Ballard and Walker: PCT Thru-Hikers

Bob Riess, Trail Angel
Gorp.com

In 1999 Bob hosted 15 hikers. This year, he was already up to 30 by the time we arrived and more were on the way. We had stayed up too late that last Saturday night in the City of Brotherly Love, and the sunrise found me frantically fighting nerves, nausea, and packing panic. On the plane, I realized I'd left laundry in both the washing machine and dryer, forgotten my two books of postcard stamps in my wallet, and misplaced the first chapter of my one luxury item—a sliced and diced copy of Irving Stone's "The Agony and the Ecstasy," which my mother gave me years ago and I just hadn't found time to read. (Mom, you'll have to tell me what happens in the first 62 pages.) I also realized that before I could lace up my Merrells I needed to catch up on H2O, unpack and repack the my Shasta at least twice, and maybe just maybe take a moment to reflect on what this thruhike is really all about.

Spending the day with Bob, talkin' trail, finally gave me a chance to focus and begin thinking like a thruhiker. Over dinner at Jack in the Box and a soak in the hot tub, Bob regaled us with stories about the many trekkers he's met and heard about.

There was Doug with the 60-pound pack including a cell phone, GPS, and 6lb bullet-proof rubberized laptop that can supposedly survive a 6-foot drop onto concrete—let alone crossfire. We met Doug at Lake Morena our first night out. He was resting a bum knee and sending home the super computer.

Peter's story was more inspiring. Sixtysomething, Peter has had Parkinson's disease for at least 15 years. Over time, the efficacy of his medicine has diminished and will continue to do so. To give the drug more longevity, he's only taking it twice a day. This allows him an hour and a half in the morning to break camp, put on his pack, and get going before the tremors start, and later an hour and a half to set up camp, cook, and get to bed. Recently we heard from Meadow Ed (another trail angel who fed us pizza and hot chocolate at Kamp Anza, a three-day hike from Julian) that Peter has completed 212 miles of the PCT, reaching Cabazon, California.

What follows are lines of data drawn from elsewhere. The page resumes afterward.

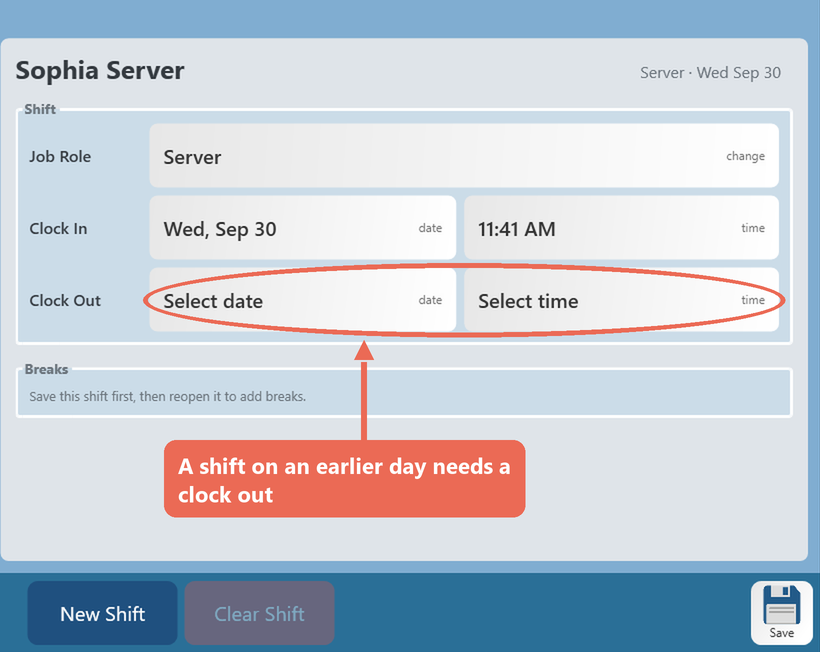This screenshot has width=820, height=652.
Task: Click the Job Role label
Action: coord(60,156)
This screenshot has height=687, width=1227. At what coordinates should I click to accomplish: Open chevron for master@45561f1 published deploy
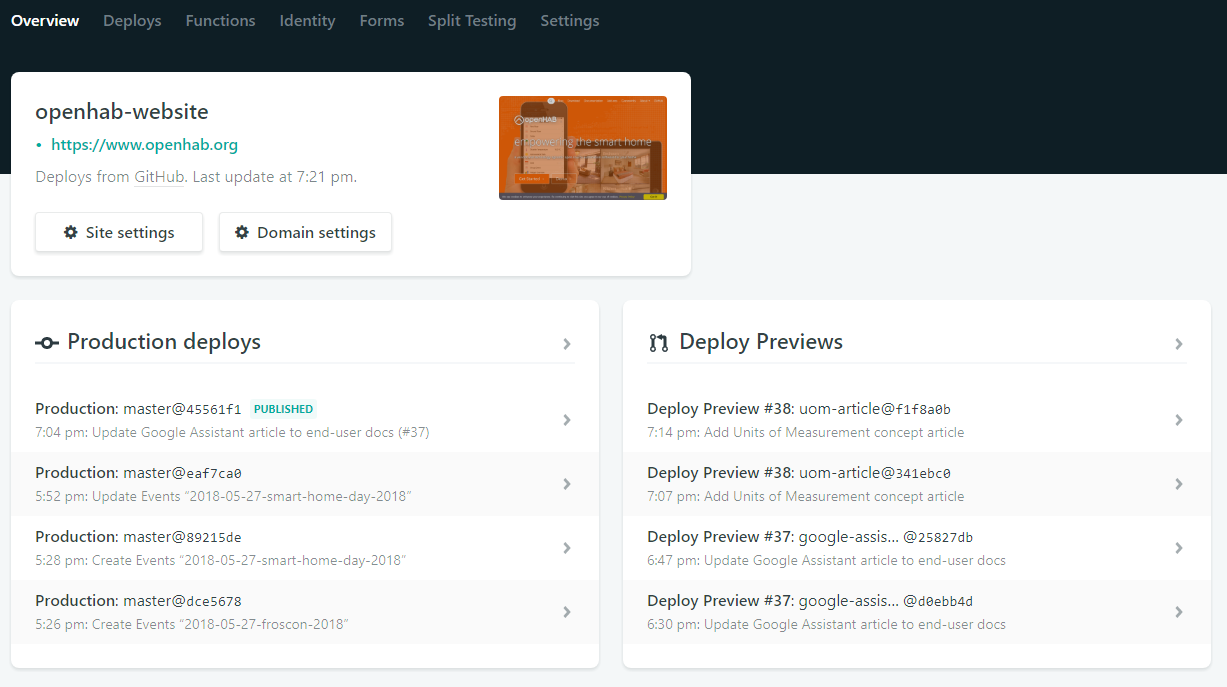click(x=567, y=420)
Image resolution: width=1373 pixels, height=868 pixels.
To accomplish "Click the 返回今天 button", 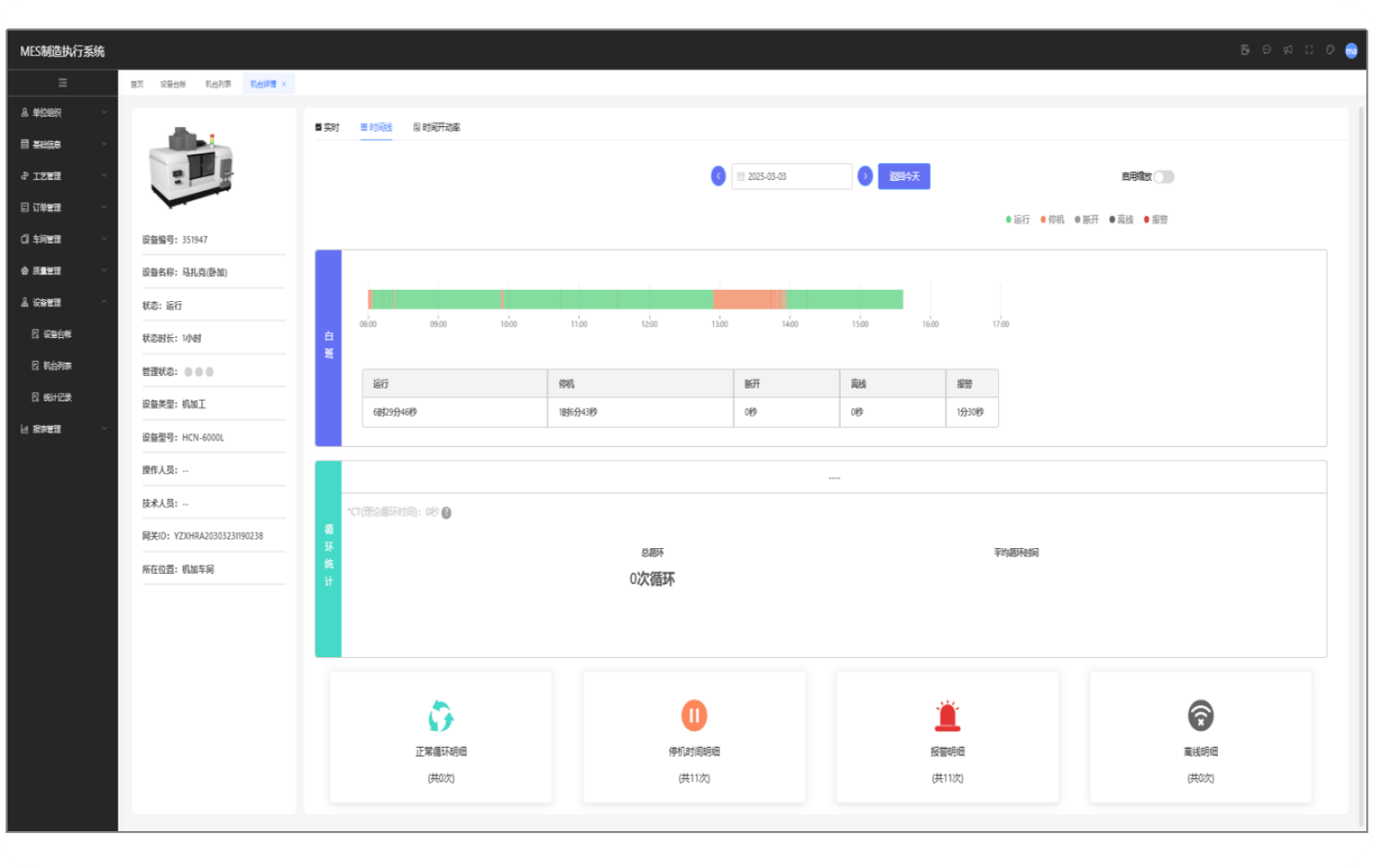I will click(x=904, y=177).
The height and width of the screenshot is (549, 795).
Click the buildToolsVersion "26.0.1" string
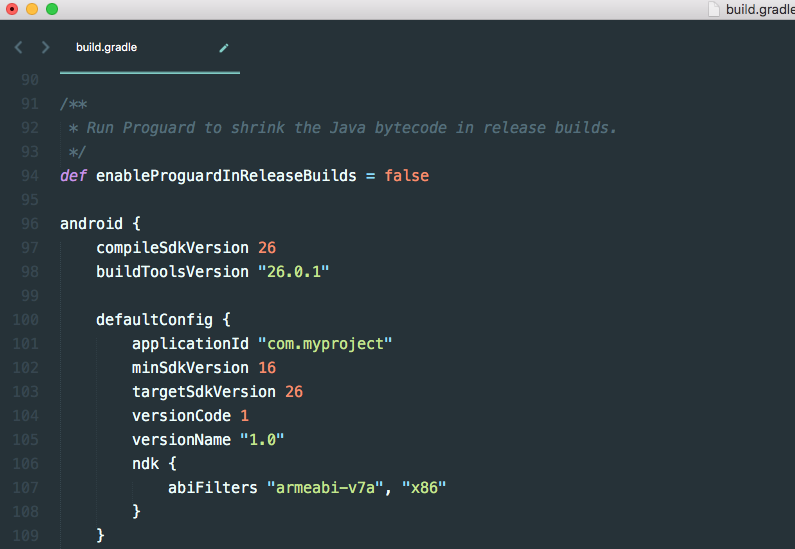pyautogui.click(x=294, y=272)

After the pizza was eaten and the stories were swapped, scratching his beard and peering over his spectacles, Meadow Ed got serious. "You'll cry," he said. He motioned to Duffy pitching our tent in the yard of Pat and Paul's Hikers' Oasis at Kamp Anza. "He'll cry too." Now with 144 miles under my heels, I believe him, and I'm frightened and anxious to move on at the same time.